Artificial Intelligence and Financial Risk Management: IDLab Seminar
On May 16, 2025, the International Laboratory for the Economics of Intangible Assets (IDLab) hosted another session of its regular academic seminar series, featuring guest speaker Dr. Michael Appiah, Associate Professor at the School of Management and the Department of Finance and Economics at Jiangsu University (China), and Director of Dorstell Research & Consultancy. In his presentation, Dr. Appiah shared the findings of his research on financial risk management in OECD countries, focusing on the role of artificial intelligence (AI) innovation, technological infrastructure, and regulatory quality.
The study covers 24 OECD countries over the period from 1999 to 2020 and explores how AI technologies can transform approaches to financial risk management. Dr. Appiah emphasized that traditional risk management frameworks are becoming less effective amid accelerating digitalization and ongoing post-pandemic economic instability. In this context, AI is emerging as a critical tool for helping financial institutions adapt.
Using one of the most advanced econometric approaches — the high-dimensional fixed effects (HDFE) model — the analysis revealed that AI innovation contributes to reducing credit and regulatory risks, while at the same time potentially increasing market and operational risks. Additionally, financial development was found to be a stabilizing factor, helping to mitigate all four types of risks. Technological infrastructure showed a dual effect: while it reduces credit risk, it may exacerbate market, operational, and regulatory risks. Regulatory quality also plays a significant role — when strong, it enhances the effectiveness of AI in managing risks by ensuring structured oversight and regulatory compliance.In closing, Dr. Appiah stressed that the integration of AI in the financial sector requires more than just technological solutions — it also demands robust institutional frameworks. Without appropriate infrastructure and regulation, AI may not only fail to reduce risks but may in fact introduce new vulnerabilities.

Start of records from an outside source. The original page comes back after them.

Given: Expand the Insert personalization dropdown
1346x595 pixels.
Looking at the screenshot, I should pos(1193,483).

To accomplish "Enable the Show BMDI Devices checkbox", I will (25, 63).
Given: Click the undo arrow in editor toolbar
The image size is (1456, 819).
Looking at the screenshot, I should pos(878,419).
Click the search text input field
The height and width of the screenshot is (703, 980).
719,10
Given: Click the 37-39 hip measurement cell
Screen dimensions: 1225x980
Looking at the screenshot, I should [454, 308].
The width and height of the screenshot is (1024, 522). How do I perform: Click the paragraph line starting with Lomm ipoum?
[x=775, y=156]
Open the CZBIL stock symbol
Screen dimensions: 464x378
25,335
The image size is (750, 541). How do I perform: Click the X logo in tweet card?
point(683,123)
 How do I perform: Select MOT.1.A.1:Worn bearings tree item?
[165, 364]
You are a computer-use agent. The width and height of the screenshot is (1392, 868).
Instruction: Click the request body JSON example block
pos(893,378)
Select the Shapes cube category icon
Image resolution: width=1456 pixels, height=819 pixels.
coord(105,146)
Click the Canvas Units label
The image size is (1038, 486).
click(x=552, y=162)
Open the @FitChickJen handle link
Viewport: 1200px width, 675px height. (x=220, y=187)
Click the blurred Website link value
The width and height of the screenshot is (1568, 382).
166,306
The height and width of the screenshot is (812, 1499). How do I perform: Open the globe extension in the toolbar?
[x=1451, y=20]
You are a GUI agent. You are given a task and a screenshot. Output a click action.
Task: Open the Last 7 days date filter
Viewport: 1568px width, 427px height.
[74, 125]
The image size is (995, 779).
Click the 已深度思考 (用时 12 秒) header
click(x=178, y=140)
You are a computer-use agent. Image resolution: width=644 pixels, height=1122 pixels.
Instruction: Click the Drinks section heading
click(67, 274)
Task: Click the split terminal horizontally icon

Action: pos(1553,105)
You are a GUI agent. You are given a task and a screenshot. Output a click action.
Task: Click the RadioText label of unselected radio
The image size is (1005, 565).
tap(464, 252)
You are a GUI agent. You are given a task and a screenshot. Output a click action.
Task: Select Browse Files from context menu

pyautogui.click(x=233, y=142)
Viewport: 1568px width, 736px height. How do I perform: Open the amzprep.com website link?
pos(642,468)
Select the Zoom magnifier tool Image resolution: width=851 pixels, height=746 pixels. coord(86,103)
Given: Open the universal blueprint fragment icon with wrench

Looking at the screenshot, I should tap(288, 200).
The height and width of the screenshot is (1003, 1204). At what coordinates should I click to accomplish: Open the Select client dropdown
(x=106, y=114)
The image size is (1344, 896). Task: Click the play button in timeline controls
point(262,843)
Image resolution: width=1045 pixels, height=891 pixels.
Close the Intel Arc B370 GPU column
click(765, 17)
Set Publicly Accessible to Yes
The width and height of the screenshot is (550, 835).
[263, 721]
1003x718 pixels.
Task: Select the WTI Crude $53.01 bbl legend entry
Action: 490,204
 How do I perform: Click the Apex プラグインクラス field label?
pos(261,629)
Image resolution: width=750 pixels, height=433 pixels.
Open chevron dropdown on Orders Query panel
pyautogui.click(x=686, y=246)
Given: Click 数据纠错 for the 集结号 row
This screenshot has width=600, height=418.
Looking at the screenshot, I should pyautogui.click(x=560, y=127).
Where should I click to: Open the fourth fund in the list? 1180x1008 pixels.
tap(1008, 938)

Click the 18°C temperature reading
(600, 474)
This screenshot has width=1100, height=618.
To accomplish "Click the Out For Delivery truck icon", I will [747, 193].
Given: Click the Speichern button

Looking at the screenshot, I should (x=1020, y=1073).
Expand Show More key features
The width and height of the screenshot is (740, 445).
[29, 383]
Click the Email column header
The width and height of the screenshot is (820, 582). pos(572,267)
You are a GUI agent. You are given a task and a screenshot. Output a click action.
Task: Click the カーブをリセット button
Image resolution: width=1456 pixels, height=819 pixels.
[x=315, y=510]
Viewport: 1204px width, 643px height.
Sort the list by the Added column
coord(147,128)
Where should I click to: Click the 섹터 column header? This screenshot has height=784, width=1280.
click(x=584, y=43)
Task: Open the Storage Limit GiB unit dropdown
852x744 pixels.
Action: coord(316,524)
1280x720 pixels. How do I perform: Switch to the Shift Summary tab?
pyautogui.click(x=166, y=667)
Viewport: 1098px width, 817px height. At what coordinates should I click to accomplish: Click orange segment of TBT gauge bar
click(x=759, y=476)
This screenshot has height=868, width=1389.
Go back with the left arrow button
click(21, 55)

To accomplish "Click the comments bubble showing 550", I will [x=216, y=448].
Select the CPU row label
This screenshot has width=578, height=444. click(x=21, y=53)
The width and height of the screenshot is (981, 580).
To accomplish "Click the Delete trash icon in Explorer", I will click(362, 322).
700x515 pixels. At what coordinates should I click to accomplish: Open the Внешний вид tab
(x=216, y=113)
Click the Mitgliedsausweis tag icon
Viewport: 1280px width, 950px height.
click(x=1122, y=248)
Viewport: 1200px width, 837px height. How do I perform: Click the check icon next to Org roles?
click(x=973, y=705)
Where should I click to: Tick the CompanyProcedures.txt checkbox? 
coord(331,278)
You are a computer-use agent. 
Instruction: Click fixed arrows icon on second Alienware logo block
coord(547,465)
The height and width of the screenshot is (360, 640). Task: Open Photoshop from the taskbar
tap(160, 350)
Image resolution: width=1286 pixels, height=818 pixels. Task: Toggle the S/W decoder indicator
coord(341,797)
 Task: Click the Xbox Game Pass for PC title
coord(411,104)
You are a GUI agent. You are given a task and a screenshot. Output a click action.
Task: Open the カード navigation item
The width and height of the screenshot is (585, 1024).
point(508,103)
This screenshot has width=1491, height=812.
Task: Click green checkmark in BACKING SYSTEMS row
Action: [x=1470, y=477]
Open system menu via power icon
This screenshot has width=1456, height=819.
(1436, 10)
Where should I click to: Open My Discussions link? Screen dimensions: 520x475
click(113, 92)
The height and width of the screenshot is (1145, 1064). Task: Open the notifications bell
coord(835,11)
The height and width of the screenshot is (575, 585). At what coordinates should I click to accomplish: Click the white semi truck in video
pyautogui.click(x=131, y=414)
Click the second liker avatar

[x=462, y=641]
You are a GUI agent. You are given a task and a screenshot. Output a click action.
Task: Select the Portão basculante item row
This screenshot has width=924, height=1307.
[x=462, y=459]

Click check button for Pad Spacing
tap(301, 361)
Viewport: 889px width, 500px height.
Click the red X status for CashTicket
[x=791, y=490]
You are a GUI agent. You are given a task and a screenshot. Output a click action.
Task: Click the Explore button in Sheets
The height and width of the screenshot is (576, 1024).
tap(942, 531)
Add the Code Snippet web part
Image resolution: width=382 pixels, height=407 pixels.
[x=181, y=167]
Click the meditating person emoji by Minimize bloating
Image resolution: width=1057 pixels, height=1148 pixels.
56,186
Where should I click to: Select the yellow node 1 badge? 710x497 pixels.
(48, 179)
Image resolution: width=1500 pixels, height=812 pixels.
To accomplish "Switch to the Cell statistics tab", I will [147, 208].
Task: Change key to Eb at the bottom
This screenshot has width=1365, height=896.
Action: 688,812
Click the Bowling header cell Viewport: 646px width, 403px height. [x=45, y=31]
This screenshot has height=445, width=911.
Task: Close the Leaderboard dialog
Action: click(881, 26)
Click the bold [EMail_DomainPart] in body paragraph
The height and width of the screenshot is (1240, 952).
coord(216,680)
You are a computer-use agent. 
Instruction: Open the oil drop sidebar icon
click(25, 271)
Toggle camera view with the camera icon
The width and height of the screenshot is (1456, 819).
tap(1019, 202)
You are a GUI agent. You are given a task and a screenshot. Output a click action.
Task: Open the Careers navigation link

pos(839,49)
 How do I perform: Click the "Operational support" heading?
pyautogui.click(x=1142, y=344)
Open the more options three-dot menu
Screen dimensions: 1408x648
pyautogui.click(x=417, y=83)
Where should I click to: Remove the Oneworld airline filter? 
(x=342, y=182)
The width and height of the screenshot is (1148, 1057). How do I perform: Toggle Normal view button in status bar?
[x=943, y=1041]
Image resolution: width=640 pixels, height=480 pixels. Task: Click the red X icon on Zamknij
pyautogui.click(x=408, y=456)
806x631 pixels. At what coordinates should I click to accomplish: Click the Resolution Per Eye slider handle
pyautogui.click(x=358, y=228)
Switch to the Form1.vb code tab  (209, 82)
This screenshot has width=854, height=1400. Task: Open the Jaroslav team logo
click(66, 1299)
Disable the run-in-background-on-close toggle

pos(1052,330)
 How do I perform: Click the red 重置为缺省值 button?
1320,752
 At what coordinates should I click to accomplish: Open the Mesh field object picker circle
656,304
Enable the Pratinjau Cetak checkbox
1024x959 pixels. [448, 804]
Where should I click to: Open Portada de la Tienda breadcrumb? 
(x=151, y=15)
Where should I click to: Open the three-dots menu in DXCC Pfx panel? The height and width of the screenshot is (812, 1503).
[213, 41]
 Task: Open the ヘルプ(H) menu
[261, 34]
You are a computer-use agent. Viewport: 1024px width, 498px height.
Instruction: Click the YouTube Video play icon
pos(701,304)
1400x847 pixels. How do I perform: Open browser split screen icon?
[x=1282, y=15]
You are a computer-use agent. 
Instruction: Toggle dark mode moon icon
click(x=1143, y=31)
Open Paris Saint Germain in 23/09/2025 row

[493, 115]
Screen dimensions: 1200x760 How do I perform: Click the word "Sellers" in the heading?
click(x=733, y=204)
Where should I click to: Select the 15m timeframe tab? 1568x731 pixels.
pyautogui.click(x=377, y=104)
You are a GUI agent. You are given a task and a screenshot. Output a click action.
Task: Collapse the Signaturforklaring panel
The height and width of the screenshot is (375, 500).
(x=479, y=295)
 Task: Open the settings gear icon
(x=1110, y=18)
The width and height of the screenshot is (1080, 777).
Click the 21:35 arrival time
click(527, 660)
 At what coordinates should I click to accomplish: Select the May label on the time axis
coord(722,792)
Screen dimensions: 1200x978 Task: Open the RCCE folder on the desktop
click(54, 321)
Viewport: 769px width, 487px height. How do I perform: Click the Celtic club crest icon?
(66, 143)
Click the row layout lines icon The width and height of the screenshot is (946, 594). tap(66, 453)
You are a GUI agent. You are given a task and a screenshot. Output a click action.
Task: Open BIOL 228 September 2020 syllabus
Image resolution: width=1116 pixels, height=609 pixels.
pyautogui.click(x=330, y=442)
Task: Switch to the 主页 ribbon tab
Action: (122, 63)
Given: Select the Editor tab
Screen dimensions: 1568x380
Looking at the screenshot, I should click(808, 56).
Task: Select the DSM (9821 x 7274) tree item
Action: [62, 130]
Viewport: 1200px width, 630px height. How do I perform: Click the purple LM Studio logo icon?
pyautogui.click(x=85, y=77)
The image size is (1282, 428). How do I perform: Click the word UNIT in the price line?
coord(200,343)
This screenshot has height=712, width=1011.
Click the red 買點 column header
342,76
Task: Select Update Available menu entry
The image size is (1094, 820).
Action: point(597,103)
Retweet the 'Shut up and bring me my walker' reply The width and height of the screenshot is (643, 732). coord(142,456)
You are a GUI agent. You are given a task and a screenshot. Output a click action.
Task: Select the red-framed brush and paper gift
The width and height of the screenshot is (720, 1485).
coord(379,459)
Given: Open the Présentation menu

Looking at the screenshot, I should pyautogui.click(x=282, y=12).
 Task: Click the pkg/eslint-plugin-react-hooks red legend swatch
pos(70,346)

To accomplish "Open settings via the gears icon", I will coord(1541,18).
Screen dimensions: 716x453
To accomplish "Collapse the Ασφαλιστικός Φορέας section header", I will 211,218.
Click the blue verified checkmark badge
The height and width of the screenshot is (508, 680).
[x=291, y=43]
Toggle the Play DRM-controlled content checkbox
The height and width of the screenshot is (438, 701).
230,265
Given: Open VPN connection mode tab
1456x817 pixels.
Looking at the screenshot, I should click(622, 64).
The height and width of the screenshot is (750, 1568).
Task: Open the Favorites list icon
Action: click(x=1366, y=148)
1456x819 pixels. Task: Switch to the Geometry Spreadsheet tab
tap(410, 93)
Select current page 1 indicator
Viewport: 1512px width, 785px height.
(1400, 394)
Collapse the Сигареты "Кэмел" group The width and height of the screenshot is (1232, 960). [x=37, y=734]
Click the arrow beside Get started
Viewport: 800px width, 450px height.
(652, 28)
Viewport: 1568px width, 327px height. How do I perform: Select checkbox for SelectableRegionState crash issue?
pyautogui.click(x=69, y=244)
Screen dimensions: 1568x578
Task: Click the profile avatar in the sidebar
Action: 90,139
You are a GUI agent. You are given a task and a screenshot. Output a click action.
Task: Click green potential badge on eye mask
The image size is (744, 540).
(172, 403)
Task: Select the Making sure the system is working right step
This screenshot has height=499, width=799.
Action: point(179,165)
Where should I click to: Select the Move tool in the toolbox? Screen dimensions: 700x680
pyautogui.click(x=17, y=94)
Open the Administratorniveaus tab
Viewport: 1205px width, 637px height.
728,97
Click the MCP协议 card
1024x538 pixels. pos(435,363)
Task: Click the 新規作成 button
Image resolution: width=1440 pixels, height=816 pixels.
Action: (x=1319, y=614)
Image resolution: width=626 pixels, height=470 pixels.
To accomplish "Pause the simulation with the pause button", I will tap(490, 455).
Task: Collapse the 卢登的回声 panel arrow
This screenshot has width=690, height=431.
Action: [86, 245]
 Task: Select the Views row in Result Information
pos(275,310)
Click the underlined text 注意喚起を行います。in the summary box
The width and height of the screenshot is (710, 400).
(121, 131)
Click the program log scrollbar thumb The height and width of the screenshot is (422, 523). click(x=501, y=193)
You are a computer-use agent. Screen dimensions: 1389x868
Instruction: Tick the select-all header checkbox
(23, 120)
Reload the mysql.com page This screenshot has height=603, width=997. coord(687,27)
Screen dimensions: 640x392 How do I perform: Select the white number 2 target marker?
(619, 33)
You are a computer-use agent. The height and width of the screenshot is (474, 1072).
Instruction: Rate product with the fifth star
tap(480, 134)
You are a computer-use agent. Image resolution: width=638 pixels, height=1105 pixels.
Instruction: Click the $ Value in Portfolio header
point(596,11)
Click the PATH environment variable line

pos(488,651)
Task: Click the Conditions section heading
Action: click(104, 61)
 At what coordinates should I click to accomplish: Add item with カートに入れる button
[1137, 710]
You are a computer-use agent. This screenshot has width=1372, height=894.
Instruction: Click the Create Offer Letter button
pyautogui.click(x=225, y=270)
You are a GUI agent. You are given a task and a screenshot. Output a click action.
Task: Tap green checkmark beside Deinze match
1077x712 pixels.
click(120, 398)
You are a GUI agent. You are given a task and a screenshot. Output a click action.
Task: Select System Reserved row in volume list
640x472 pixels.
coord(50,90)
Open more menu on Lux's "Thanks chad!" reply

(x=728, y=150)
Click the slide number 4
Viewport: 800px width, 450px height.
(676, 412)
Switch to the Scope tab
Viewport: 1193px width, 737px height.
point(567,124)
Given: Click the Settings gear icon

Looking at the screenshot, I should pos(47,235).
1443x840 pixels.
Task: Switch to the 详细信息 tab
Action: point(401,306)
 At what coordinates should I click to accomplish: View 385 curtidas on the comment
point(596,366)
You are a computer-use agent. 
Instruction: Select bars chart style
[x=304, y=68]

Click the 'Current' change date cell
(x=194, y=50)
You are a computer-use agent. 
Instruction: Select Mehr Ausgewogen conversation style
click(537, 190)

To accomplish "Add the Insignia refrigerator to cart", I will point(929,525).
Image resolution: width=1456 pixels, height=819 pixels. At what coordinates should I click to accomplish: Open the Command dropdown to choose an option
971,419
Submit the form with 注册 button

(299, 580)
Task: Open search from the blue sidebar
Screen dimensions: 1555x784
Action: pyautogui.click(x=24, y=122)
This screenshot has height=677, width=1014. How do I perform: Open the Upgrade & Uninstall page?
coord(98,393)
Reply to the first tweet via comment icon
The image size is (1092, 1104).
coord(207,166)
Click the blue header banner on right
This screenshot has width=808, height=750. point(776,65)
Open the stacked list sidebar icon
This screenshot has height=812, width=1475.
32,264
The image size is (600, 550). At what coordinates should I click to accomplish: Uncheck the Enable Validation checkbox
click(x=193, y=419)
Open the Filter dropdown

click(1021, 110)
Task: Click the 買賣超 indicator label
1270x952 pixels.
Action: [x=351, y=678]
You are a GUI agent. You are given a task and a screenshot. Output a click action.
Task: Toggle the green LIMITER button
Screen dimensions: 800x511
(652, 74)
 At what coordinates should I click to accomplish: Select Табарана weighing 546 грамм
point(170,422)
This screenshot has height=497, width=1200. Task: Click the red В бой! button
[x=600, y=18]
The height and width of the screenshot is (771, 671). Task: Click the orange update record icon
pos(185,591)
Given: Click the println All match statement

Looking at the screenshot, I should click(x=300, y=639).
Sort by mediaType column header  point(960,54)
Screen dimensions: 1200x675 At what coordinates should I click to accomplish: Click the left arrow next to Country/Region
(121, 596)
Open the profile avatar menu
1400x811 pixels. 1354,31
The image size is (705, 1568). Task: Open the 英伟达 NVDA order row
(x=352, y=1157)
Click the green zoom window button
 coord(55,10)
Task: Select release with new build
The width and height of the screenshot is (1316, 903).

During the discussion that followed, seminar participants noted the relevance and timeliness of the research and suggested further development in the direction of cross-country comparisons and accounting for time lags between technological innovation and its effects on the financial system. Dr. Appiah’s presentation was a valuable contribution to IDLab’s research agenda and provided fresh momentum for future studies in the field of digital economic transformation.